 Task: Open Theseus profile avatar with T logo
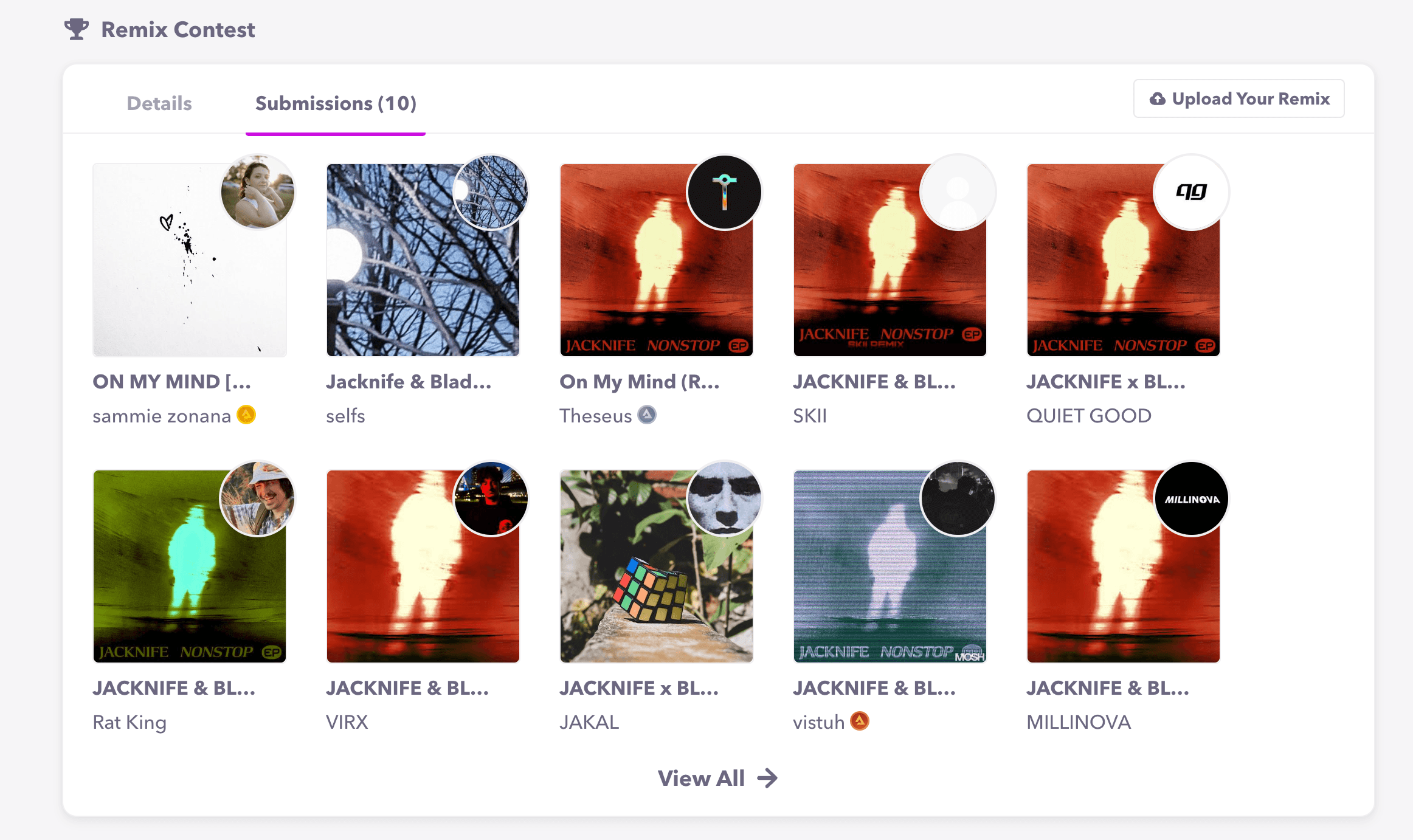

--

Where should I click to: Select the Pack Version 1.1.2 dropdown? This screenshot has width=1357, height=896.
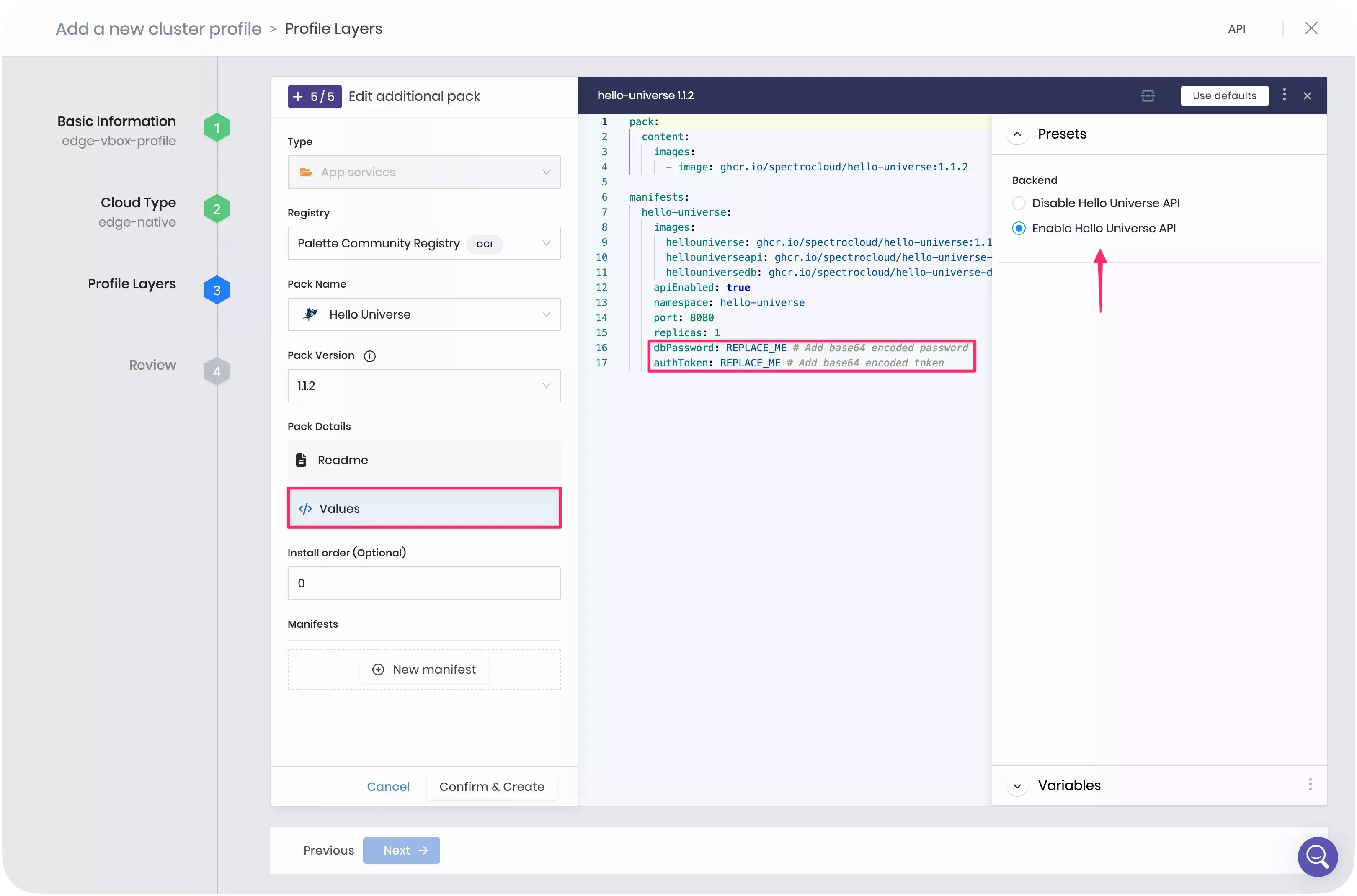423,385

---

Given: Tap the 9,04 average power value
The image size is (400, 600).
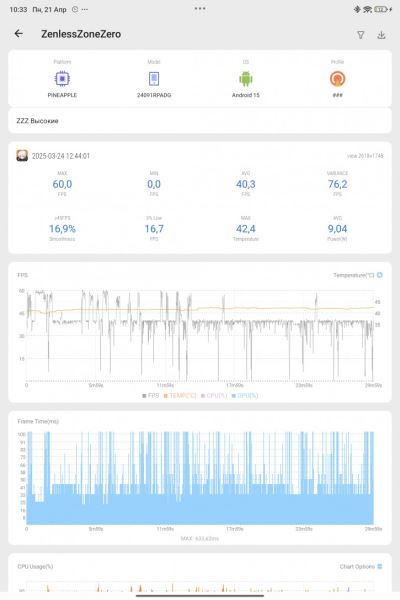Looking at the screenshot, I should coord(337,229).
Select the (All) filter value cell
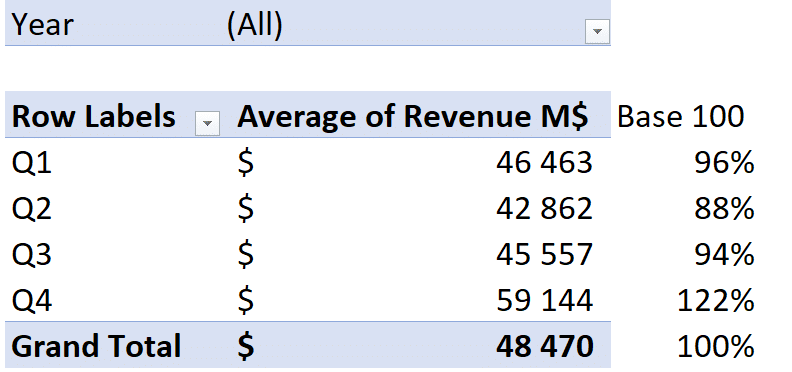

EXERCISE OBJECTIVE: Recast the records from the line with "Given: Tap the 9,04 average power value" up to and including the line with "Select the (All) filter value cell" as a Markdown table with columns Row and Line, skipping blank lines. Omit the pictures.

OUTPUT OF THE EXERCISE:
| Row | Line |
|---|---|
| 1 | Given: Tap the 9,04 average power value |
| 2 | The image size is (400, 600). |
| 3 | Looking at the screenshot, I should coord(337,229). |
| 4 | Select the (All) filter value cell |